Case of the month CRANIOSYNTOSIS

Contributed by

Dr. Ghulam Nabi, MD,

Pediatric Consultant and Neonatologist at Bugshan Hospital, Jeddah, Saudi Arabia (drgnabi2@gmail.com).

Patient Details:

• Full-term, male infant, born via normal vaginal delivery to a multigravida mother.
• Birth weight: 3 kg; Apgar score, vital signs, and growth parameters were normal.
• No consanguinity or antenatal issues. Normal siblings.
• Presenting complaint at 5.5 months: non-alignment of eyes.

Examination Findings:

• Alert, active infant; weight: 8.6 kg; length: 64 cm; head circumference: 39 cm.
• No visible malformations except for eye squint; referred to ophthalmologist.
• Anterior fontanel closed, unable to hold head.
• X-ray: premature closure of coronal suture, otherwise normal osseous structures.

Follow-Up:

• Regular follow-up advised.

Overview of Craniosynostosis

• Definition: Premature closure of one or more skull sutures, causing abnormal head shape and potential brain growth restriction.
• Incidence: 1 in 2000-2500 births, more common in males (3:1 ratio). 8% are syndromic or familial.
• Symptoms: Abnormally shaped head, possible increased intracranial pressure (headache, nausea, lethargy, eye movement issues).
• Diagnosis: Physical examination and diagnostic tests.
• Treatment: Surgery is recommended before 1 year old to allow for brain growth and correct deformities.
• Prognosis: Most children have good cosmetic outcomes post-surgery, although severe cases can result in neurological damage if untreated.

References

1. I.M. Mathijssen.
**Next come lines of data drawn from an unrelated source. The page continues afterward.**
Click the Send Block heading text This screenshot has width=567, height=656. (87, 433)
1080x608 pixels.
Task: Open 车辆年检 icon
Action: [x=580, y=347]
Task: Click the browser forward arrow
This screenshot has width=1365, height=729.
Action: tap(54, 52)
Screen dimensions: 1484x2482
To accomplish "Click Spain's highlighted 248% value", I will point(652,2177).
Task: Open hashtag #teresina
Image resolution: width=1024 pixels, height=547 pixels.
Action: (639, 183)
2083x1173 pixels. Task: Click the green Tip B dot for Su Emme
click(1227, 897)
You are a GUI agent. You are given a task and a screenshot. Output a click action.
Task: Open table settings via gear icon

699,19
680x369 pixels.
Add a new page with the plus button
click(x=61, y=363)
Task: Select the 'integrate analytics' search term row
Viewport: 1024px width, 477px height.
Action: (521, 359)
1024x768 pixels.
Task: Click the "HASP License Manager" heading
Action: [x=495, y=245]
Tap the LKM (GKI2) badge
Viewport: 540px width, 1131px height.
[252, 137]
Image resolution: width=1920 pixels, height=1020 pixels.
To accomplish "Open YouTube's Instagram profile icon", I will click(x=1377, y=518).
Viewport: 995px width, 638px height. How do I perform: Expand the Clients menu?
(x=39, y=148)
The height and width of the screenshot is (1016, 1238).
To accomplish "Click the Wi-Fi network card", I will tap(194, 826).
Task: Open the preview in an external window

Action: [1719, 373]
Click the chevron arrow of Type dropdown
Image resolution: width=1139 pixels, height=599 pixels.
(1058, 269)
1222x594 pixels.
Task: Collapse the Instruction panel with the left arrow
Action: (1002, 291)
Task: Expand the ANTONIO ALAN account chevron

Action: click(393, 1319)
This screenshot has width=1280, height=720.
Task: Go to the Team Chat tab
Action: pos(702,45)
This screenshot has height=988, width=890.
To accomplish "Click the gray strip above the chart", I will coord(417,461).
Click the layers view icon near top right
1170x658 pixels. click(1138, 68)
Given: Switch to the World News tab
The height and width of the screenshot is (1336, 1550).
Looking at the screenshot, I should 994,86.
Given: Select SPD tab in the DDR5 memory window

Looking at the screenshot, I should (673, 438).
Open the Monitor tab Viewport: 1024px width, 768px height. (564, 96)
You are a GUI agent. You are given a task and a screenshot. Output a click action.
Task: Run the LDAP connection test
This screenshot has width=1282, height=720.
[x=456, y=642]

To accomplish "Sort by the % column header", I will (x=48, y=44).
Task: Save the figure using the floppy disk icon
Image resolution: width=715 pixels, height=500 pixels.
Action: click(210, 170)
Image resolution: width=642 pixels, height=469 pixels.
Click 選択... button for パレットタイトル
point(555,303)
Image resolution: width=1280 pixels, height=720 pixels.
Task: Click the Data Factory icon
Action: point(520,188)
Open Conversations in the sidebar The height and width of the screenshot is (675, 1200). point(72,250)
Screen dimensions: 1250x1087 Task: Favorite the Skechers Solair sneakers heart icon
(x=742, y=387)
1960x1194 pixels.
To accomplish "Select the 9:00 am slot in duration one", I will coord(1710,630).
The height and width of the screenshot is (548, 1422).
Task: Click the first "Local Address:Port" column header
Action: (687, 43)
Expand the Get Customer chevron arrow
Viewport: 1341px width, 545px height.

Guideline for care of patients with craniosynostosis. Craniofacial Surg, 2015.
2. G. Tamburrini et al. Complex craniosynostosis: clinical features and management. Childs Nerv Syst, 2012.
3. G. Tamburrini et al. Intracranial pressure in craniosynostosis. Childs Nerv Syst, 2005.
4. H. Kabbani, T.S. Raguveer. Craniosynostosis. American Family Physician, 2004.
5. L. Massimi et al. Isolated sagittal craniosynostosis: classification and surgical indications. Childs Nerv Syst, 2012.